A lightning intuition and a heart to match

A friend who had introduced me to the Painting Group, called  and said: “There’s an opening, do you want to come and paint?.” I arrived that night.  
I knew that the man whose drawing I had admired since my college days was there and I was anxious to meet him. By chance, David was at the door as I approached.He was taking me in as I walked down the corridor. We said hello and he pointed to the studio door. I liked him, I felt.   

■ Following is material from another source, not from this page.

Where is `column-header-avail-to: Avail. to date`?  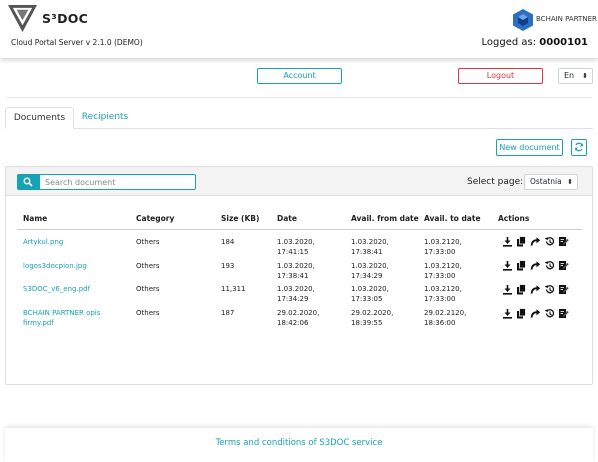
column-header-avail-to: Avail. to date is located at coordinates (452, 218).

At work from the model later, he walked up to my easel and we started to talk. I think I first noticed just how quick his emotions were, how engaging and conversational he was. It was in contrast to his quiet voice. Process, media, drawing, observation. There were actually occasional direct statements about these: they came as surprises, interspersed among observations about palette and brushes, jokes, a model of art history that assumed you knew it, yiddish phrases, asides about politics and a probing for intentions. In the months I knew him, his comments were incredibly apt. Only painters talk this way, and I was feeling grounded. This cultured and gentle, compassionate and funny man had befriended me, and it seemed to me, chuckled a little as his comments lifted the ropes of the ring I was entering.

I realized those conscience-nurturing, penetrating and revelatory, moral images had been drawn by a man with a lightning intuition and a heart to match.